TASK ITEM
Starting at the line that contains "At what coordinates", quote every line through the end of the entries, word for word, skipping the pictures.

RECORDS SHOWN
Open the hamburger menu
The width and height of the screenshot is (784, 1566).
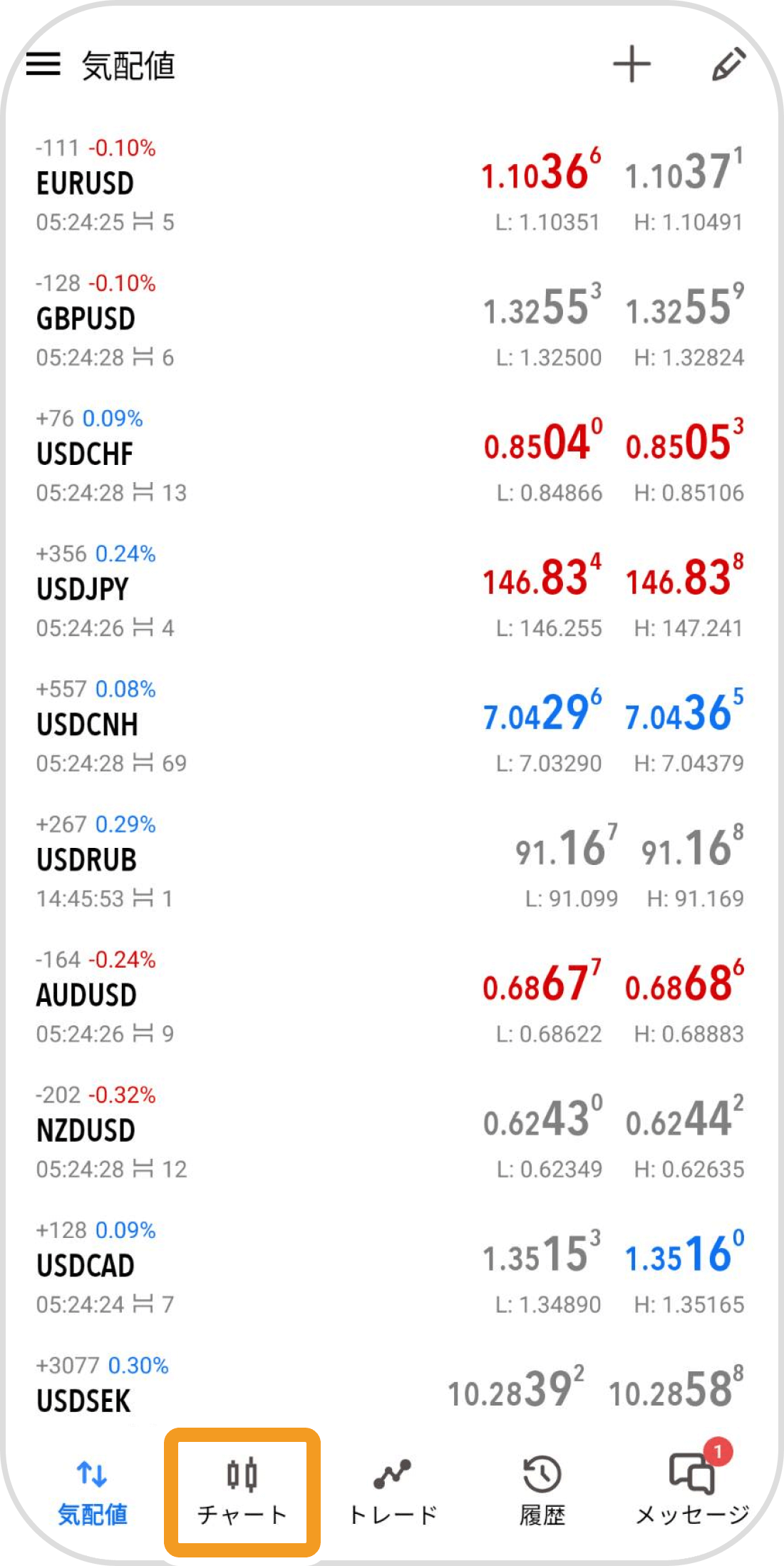43,64
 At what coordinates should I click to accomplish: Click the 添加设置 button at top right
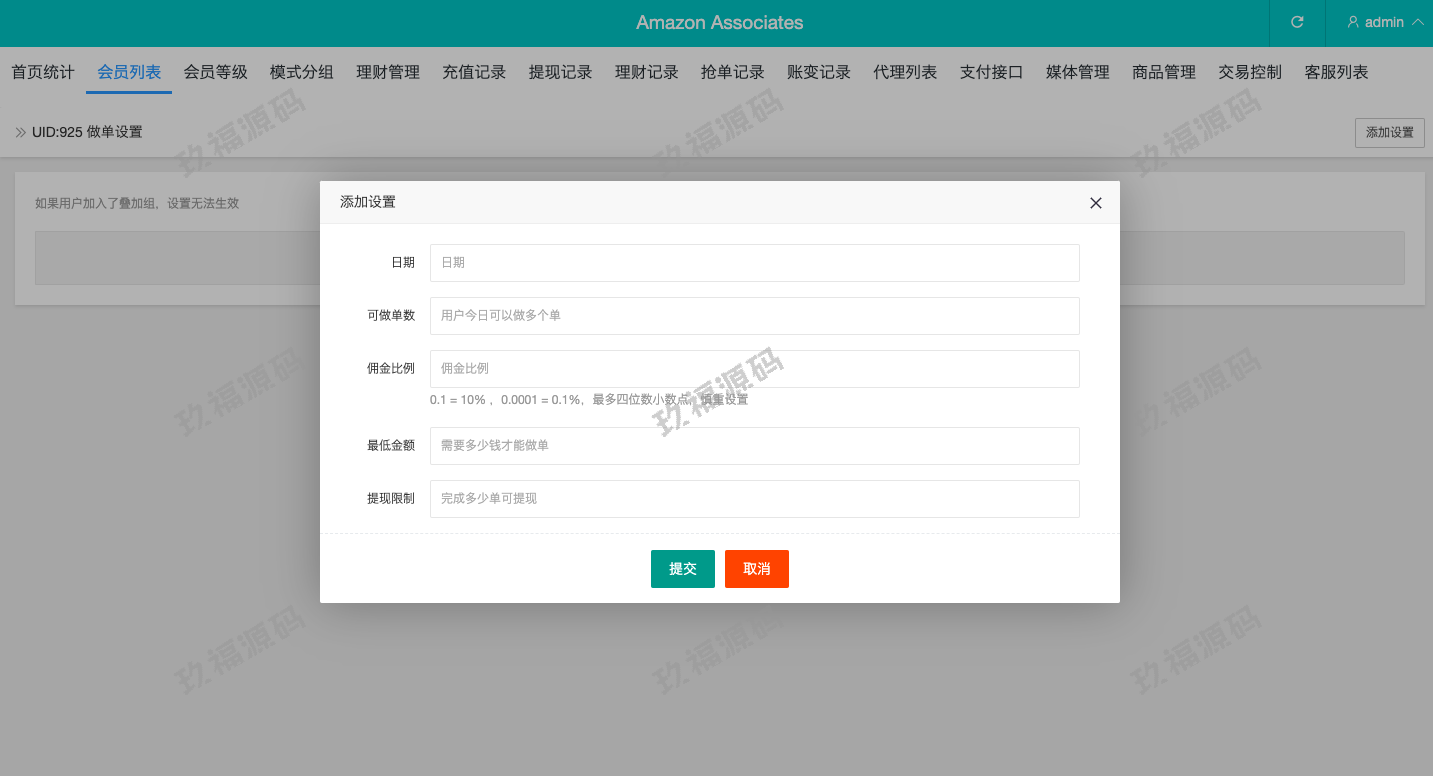tap(1389, 133)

TASK SOLUTION
 At what coordinates should I click to accomplish: Click the 添加设置 button at top right
tap(1389, 133)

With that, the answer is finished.